Normalmente, este tipo de sucesos te llevan a decir “no tengo palabras”, reacción típica ante la incredulidad y el impacto. Esto puede durar unas horas, con lágrimas en la cara y la imposibilidad de entender qué pasa. La mente en blanco puede perdurar mucho, pero en mi caso, no me sale decir “no tengo palabras”, porque tengo miles, porque los sentimientos me florecen, los pensamientos me navegan la menta, fluyen cual movimiento de la Mamba en el poste. Sigo vacío, no puedo dejar de pensar como de un momento a otro no estás, como fue vida y muerte en segundos, no hubo intermedio, la vida no le dio a nadie la posibilidad de asimilar o procesar información, simplemente no estabas.

Ante esto, quiero hablar desde la perspectiva de un joven latino, uruguayo, que el simple hecho de pisar Staples Center le parece imposible, que poder ver a nuestro genio fuera de la TV fuese utopía.

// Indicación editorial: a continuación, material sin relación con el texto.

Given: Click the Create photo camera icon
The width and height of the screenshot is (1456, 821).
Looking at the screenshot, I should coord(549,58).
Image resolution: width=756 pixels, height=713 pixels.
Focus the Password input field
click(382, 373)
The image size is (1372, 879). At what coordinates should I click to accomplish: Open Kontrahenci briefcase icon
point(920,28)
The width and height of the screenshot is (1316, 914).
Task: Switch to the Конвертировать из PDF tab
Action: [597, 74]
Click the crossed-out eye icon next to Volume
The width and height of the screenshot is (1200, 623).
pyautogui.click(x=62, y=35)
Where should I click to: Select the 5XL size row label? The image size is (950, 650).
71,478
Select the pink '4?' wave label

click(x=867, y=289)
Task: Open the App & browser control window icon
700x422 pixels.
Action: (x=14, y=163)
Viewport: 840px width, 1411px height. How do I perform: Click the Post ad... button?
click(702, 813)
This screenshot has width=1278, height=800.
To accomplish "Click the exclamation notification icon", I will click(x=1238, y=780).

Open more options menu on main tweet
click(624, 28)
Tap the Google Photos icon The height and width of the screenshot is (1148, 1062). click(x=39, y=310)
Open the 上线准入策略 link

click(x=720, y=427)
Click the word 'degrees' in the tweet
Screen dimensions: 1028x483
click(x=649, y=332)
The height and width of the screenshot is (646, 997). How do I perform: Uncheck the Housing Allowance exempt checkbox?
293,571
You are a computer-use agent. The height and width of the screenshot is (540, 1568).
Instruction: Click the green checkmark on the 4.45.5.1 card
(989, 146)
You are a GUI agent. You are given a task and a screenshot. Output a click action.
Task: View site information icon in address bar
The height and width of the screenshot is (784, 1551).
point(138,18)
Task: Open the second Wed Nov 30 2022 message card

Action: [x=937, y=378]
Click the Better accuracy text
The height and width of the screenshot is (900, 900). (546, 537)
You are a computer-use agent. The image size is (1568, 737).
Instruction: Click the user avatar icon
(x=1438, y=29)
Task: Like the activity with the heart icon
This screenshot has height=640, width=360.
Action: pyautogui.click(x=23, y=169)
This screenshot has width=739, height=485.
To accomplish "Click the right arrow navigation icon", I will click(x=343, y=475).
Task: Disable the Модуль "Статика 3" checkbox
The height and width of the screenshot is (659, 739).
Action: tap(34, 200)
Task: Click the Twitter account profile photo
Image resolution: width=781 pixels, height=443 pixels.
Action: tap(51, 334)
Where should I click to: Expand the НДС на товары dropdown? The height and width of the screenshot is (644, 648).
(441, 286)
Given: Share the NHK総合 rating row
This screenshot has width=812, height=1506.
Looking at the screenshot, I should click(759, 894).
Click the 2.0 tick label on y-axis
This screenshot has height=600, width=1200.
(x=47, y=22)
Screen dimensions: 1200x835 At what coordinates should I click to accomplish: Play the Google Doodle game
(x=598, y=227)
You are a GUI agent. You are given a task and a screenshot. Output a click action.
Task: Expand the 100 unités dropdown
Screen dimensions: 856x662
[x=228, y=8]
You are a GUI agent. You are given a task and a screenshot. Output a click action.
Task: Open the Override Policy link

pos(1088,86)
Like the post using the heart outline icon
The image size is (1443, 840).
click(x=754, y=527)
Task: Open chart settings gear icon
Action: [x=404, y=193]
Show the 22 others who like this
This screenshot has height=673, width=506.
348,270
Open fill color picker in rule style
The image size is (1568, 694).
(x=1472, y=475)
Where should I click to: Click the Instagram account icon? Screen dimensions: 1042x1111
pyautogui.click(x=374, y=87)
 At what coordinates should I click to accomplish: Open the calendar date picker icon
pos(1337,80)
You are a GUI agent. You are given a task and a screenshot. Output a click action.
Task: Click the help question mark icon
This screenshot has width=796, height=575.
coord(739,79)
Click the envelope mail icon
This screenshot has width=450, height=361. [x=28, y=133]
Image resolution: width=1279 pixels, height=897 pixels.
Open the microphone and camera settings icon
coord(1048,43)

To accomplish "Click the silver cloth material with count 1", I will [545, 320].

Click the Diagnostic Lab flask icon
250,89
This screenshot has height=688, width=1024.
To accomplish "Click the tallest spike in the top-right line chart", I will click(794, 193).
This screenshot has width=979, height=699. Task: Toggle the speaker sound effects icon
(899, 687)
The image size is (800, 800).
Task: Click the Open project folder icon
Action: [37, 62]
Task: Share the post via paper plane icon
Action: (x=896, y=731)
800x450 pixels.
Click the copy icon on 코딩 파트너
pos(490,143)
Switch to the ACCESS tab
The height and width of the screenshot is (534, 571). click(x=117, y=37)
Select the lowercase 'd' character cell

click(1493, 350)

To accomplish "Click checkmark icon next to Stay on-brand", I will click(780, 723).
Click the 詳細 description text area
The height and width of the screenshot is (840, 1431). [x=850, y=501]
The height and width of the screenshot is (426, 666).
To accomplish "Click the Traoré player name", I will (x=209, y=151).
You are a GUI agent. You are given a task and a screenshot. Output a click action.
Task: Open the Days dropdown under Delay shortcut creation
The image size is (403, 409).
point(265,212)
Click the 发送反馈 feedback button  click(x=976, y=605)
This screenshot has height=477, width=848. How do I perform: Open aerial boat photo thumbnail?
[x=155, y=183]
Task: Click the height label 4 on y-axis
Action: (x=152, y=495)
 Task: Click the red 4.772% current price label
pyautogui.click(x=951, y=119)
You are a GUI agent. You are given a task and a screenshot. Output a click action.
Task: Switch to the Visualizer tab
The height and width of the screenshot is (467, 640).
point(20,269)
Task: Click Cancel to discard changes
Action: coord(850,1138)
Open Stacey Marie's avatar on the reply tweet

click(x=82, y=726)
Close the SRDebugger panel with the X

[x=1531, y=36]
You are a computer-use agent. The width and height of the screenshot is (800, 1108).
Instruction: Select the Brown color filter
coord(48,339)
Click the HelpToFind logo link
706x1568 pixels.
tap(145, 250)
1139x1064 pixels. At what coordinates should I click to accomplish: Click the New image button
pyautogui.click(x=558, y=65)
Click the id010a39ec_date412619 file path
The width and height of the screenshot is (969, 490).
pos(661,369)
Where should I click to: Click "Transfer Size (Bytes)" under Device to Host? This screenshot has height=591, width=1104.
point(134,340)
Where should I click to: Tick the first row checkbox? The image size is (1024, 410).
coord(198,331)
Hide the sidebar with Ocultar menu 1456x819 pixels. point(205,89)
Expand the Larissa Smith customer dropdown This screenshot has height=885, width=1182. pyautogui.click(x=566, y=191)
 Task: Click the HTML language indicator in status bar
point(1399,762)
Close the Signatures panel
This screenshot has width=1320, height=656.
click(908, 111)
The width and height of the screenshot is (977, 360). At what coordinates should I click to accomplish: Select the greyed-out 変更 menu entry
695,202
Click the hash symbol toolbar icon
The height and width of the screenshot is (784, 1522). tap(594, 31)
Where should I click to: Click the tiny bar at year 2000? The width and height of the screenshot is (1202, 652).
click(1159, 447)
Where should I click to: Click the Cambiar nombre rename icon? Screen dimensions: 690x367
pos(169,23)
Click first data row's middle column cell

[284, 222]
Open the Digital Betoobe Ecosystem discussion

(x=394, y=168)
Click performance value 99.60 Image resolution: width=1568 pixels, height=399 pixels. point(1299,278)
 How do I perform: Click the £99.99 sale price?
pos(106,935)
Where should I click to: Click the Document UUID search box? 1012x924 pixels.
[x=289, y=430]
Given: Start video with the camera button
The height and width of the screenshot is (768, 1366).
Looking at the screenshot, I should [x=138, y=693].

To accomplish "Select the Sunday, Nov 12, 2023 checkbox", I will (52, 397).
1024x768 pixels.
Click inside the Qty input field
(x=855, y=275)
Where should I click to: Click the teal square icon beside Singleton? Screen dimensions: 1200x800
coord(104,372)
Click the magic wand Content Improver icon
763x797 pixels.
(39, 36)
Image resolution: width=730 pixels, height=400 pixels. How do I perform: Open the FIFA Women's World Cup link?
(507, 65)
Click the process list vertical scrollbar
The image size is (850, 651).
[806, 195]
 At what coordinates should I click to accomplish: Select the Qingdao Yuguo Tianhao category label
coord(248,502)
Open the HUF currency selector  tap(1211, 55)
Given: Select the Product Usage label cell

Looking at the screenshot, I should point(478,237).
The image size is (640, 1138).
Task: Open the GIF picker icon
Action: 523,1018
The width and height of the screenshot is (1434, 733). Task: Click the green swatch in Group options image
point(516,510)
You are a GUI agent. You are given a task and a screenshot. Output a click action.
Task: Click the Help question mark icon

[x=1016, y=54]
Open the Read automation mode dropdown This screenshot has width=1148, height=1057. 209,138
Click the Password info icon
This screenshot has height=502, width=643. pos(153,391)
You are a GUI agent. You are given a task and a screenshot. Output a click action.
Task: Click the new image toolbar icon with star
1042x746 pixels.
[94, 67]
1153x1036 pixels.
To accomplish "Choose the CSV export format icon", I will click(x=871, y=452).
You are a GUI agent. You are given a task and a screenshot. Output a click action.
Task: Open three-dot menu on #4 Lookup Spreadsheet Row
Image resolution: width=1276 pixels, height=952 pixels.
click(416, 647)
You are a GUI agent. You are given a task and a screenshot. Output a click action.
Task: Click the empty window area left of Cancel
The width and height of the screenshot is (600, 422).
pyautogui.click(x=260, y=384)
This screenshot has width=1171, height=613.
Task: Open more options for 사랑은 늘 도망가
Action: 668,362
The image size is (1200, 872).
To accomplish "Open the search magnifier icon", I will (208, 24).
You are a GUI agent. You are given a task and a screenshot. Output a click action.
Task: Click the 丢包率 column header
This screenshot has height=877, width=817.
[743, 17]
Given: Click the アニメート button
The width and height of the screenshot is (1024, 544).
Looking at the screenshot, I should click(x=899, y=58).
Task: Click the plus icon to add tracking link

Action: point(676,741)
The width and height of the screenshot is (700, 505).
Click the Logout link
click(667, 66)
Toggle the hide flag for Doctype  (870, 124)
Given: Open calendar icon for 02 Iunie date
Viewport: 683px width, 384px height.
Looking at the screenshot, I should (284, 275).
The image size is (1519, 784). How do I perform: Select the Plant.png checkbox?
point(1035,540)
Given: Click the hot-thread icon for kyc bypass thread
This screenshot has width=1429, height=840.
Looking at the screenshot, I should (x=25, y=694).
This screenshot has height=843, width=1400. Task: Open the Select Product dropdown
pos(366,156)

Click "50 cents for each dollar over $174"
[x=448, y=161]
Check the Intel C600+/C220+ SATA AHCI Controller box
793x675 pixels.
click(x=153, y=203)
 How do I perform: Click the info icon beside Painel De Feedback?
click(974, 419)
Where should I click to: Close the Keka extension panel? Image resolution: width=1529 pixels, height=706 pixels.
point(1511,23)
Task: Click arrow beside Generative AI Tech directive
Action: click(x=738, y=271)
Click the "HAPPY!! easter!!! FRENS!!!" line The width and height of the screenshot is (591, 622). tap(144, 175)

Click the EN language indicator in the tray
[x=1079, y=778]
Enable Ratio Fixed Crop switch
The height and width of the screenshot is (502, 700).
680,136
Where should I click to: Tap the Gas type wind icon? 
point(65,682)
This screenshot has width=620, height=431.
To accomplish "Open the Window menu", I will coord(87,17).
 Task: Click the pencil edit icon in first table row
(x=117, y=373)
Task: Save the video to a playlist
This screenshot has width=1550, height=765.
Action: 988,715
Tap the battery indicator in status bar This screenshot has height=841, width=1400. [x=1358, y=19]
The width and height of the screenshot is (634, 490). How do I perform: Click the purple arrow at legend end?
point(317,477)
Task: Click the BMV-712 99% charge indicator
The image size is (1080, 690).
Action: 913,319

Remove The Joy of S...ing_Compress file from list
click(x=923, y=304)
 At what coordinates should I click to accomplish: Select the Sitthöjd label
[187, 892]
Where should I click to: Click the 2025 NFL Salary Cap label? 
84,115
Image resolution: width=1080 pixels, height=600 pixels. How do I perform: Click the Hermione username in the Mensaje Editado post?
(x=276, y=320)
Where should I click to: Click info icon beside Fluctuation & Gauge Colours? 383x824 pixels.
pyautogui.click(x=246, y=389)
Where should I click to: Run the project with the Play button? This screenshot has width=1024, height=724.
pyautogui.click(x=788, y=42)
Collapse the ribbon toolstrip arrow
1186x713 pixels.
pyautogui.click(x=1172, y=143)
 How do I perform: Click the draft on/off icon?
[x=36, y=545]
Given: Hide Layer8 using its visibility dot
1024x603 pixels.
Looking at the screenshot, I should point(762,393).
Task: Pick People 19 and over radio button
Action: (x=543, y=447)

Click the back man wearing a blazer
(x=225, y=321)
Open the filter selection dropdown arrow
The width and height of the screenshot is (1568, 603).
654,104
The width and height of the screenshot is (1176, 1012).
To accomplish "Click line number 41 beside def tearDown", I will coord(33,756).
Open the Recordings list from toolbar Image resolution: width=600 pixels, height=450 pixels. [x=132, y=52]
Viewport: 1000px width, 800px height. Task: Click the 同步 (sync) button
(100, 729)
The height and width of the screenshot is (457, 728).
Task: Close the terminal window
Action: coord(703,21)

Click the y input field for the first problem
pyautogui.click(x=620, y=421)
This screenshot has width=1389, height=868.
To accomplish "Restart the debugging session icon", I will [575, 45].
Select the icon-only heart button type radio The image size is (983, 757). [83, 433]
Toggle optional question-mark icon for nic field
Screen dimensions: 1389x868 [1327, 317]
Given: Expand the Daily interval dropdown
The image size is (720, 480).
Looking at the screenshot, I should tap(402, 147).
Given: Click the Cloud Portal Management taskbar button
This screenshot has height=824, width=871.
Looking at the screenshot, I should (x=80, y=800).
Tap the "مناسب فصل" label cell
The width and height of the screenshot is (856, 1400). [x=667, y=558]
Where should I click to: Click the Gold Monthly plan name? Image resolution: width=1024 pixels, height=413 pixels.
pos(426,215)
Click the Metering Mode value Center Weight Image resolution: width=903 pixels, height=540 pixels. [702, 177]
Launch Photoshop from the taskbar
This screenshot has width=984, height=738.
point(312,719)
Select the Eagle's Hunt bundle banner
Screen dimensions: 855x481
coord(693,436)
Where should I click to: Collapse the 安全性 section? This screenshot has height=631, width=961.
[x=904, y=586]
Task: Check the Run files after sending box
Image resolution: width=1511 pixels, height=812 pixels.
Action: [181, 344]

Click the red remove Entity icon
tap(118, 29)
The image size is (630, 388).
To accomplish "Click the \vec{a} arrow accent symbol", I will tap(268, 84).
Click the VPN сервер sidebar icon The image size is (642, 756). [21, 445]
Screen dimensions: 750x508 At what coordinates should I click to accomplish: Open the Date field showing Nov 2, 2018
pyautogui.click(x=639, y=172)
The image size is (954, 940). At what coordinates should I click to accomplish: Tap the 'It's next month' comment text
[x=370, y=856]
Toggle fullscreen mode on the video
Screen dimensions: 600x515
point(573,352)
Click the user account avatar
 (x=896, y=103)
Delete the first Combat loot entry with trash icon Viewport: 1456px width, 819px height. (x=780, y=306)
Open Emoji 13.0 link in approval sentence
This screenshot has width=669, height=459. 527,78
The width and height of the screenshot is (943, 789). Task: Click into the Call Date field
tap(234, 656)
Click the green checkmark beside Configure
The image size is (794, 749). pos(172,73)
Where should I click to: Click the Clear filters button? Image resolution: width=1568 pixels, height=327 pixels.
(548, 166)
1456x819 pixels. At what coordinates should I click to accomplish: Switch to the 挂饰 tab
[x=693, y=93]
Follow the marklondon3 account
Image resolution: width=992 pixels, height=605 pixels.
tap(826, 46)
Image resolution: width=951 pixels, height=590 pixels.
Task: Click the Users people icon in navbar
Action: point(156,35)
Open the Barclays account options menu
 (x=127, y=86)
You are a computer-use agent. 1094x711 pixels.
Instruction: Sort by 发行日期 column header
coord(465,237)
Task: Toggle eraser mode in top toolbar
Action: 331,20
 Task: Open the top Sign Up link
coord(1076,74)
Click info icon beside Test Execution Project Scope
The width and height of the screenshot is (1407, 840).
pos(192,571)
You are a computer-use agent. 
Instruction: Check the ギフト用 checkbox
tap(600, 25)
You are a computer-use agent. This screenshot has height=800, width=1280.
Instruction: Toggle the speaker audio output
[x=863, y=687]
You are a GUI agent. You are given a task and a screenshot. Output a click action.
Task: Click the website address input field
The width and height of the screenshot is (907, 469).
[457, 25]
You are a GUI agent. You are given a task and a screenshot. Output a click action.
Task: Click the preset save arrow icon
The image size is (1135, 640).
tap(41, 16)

Y para muchos, así fue. Quiero hablar desde la perspectiva de esos fans jóvenes, quienes no vivimos la era Kobe-Shaq, pero que si nos emocionamos por ESPN con Kobe-Pau, nos emocionamos con lo que pudo ser Kobe-Dwight, y lloramos a las tres de la mañana en plena semana con esa noche MÁGICA del retiro.

Hablo en pos de esos, pequeños ilusos, soñadores, fanáticos, que mirábamos hacia arriba y veíamos a KOBE BRYANT como la primera influencia en el mundo de la pelota. Y lo sentíamos como algo alcanzable, no tomábamos dimensión de donde estábamos parados. Esos pequeños que crecen y se vuelven terrenales, se dan cuenta las galaxias que nos diferencian, por esa razón comenzamos a tomar referentes del basquetbol local. Pero hay algo que tenemos en común, Kobe nos inspiró, nos dio el primer empujón, nos hizo brillar los ojos con alguna jugada. Cuando cobramos mayor consciencia sobre su figura, nos hipnotizó con su mentalidad, su motivación. Queríamos seguir siendo como Kobe, más allá de las evidentes diferencias, algo querías agregar de él a tu juego. Lo que sea te conformaba, su mecánica de tiro, el ritual de tiros libres, algún movimiento de pies, amagues, cambios de mano. No nos dábamos cuenta, pero él seguía allí presente.

Cuando pienso en el fanático latino, como yo, como el que lee esto, pienso en ESPN, pienso en Tarjeta Roja, pienso en los links, streams en portugués, en la madrugada, en ir a estudiar casi sin horas de sueño porque Kobe Bryant y sus Ángeles Lakers jugaban 0:30 o 1:30. Y nadie quería perderse un segundo. Se me ocurren miles de excusas a mi madre para quedarme hasta tarde a verlo, favores que quedé debiéndole por dejarme verlo. Pero ahí iba a estar, con mi armadura oro y purpura y el 24 iluminando el pecho, llenandome el alma.

Este pasado fin de semana, tocó sufrir. Tocó volver a ser terrenales, tocó darnos cuenta que nadie es Dios, nadie es inmortal, la muerte nos trata a todos por igual. Perdimos nuestro ídolo, nuestra motivación, nuestro primer impulso. Alguien que no conocimos y estaba tan lejos, pero durante nuestra vida se sintió tan propio y tan cerca. La etapa de negación va a ser muy larga, va a costar acostumbrarse. Pero ese hombre nos dio todo, y no puedo estar más que agradecido por permitirme amarlo, sentirlo, disfrutarlo. Siento que no hablo por mí, estoy seguro que hay muchísimos fanáticos como yo, que en algún momento se sintieron menos por no poder pagarse un viaje y una entrada para verlo, que se cuestionaron su lealtad hacia él o hacia el equipo. Kobe, nosotros también te amamos, y lo vamos a hacer siempre. Estoy agradecido por todo lo que nos dejaste. Me va a ser muy costoso aceptar que te fuiste, pero tu motivación nos va a ayudar. Escribir sobre nuestro héroe en pasado nunca sentará bien, pero esta es la vida. Te vamos a honrar siempre, vamos a llorarte siempre, y no voy a dejar que nadie me diga que no puedo llorarte, que no puede partirme el alma que te vayas porque no hay que dejar que te digan cómo sentirte, a quien llorar y quien no, pero vamos luchar como siempre lo hiciste. Tanto en el deporte como en nuestras vidas.

Muchas gracias por haber sido tú, por ser Kobe Bryant. Te vamos a extrañar.

De un fanático que te amó con locura.